Kens is played with fifty-three stones per player which are placed upon and removed from the board during the course of the game. The board is a hexagon with lines drawn from each apex to thirteen points on the two opposing faces. Where the lines meet, the stones may be placed. The aspiring noble must have a sword if he is to fight for nobility, but he need not have his own set of kens pieces. However, all of them do, for they make their own from droplets of dyed glass. Upon their pieces they stamp a mark that they have chosen to be their symbol. This is not a hieroglyph or a letter, for the Calipan have no writing, just as they have no money.
Calipan is divided into thousands of autonomous estates. Each estate extends over areas of high ground set amidst the marshes of the deltas. Each is ruled by a noble who is called lord of the estate. The noble will attract perhaps thirty aspiring nobles who act as his police. The most intelligent of his people will do his bidding in the management of the affairs of the estate. The peasants regard all nobility with a great awe, although whether that awe is inspired by fear or love depends upon the noble in question.
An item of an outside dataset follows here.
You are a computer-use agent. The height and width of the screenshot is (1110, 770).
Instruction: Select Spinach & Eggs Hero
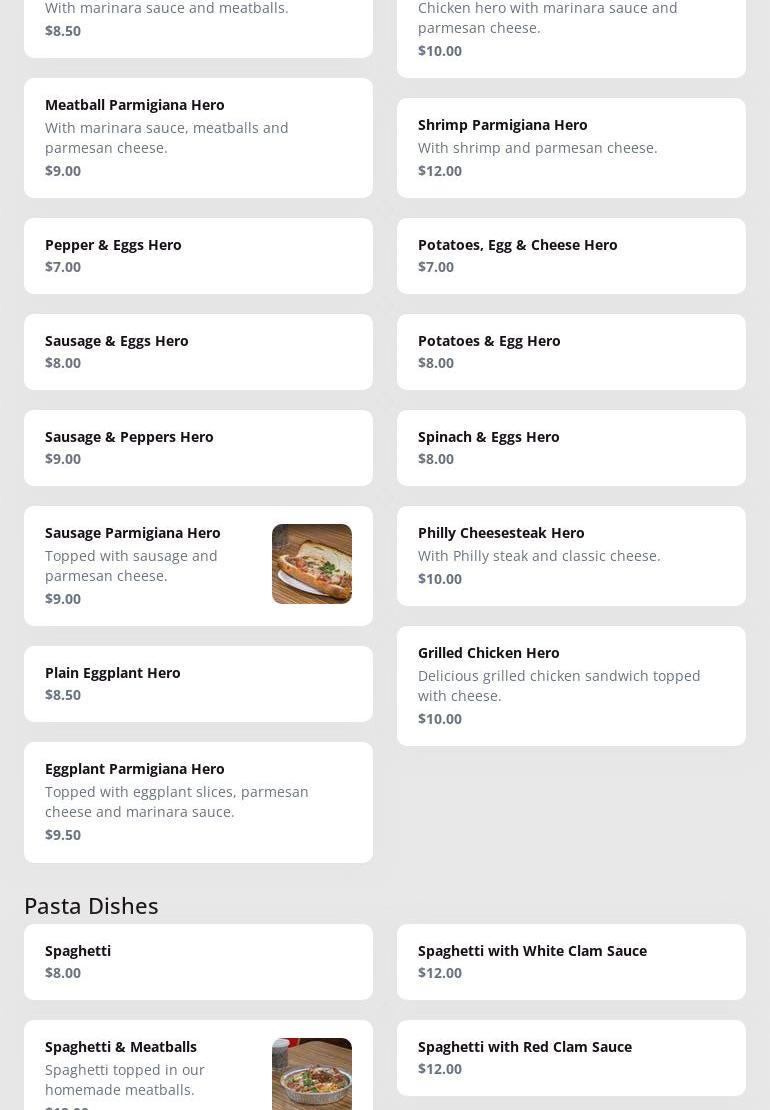(x=571, y=448)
There is no code of morality among the Calipan except the code pertaining to the earning of nobility and the conduct of wars. They war with each other frequently over trifling disagreements, but the wars are not brutal. It is considered poor form to kill anyone if you can stop at wounding them. A master swordsman is marked by his ability to disable his opponent without maiming him. Certainly it is taboo for nobles to seek to slay each other. In these wars, defeated nobles may lose their estates, wives, husbands and animals but they do not lose their kens pieces or their swords. Nobles take pride in the self-sufficiency of their estates, where food is shared equally among the peasants. For the most part, the land is fertile, the population is controlled, and there is more than enough food for all. Iron is prized, for there is little iron ore to be had in the country. Also prized are the animals the breeders of Calipan have bred from the domestic beasts familiar to man. Livestock are larger, less temperamental, easier to raise, survive with less food, don't move around so much and consequently provide an abundance of tender, nourishing meat-- although it is a little bland, this being the rule with Calipan cuisine, where a dish is described as exotic if it has too much salt on it.
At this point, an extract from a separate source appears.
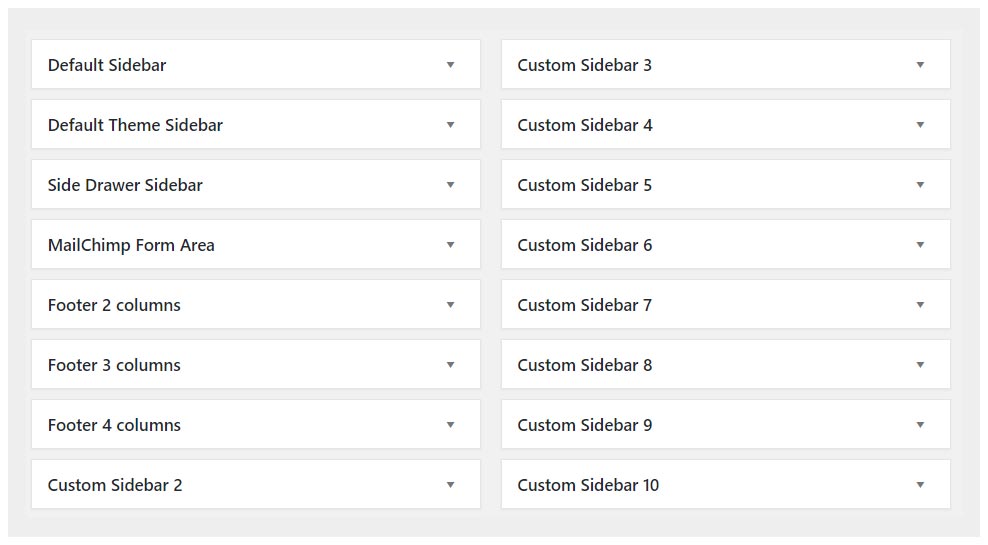
Task: Click the Custom Sidebar 7 title
Action: [x=584, y=305]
There are extraordinary pets to be found: dogs that can fit in a man's hand, cats with fur of red and gold, birds that astonish you with their vocabulary. There are the shagrai, six legged mounts derived from the hippisna of the swamps. The hippisna is a cousin of the osquip, the creature whose hide is used to make sylvian leather. The osquip is a foot at the shoulder, while the hippisna can be as large as five feet at the shoulder. Its hide is tougher than sylvian leather, but makes fine clothing. The creature is expert at trotting through swamps. The Calipan crossed it with a number of other creatures and created the shagrai. The shagrai has six seven foot long legs with large webbed feet that allow it to carry its rider at speed through the swamps. Its head has two horns curling forwards over its furry monkey-like face. Its neck is long and reptilian, its back is coated with fur over which the Calipan throw thick cotton cloth as armor and saddle.
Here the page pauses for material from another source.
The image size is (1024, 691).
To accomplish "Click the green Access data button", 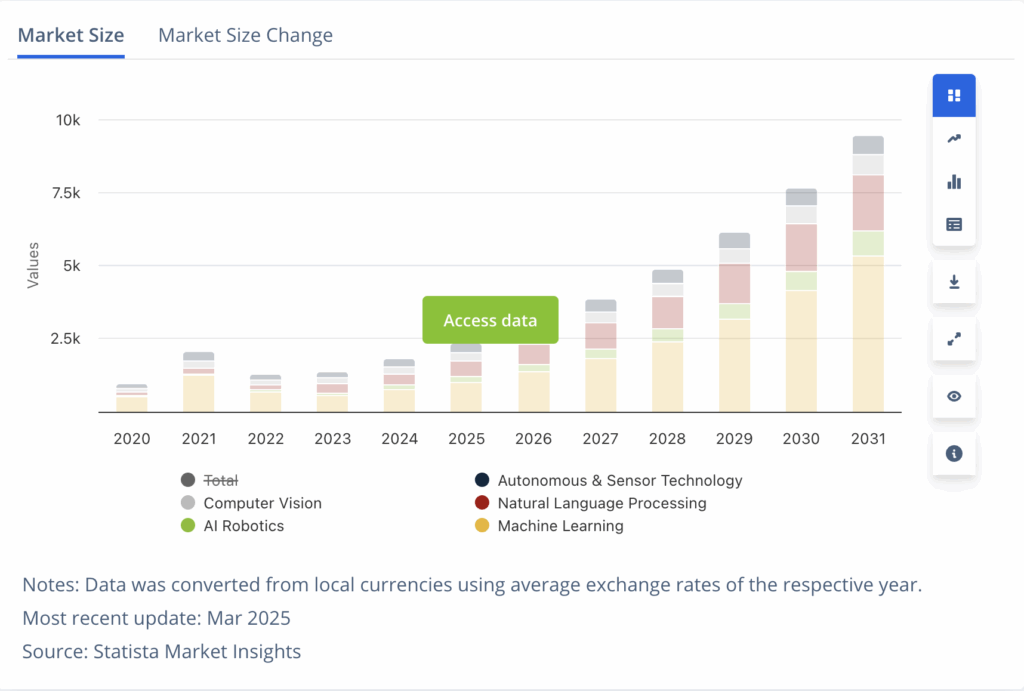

Most magnificent of all the Calipan creatures is the Nostil, which is the newest of their treasures. These are akin to horses, but breeding has given them rear legs which are stockier than those of a horse, and they stand ten feet at the shoulder. They are intelligent enough to understand speech. They can carry their rider at ninety miles per hour and leap twenty foot walls. They are a marvel equal to the pegasus, but like the pegasus, they are free-willed.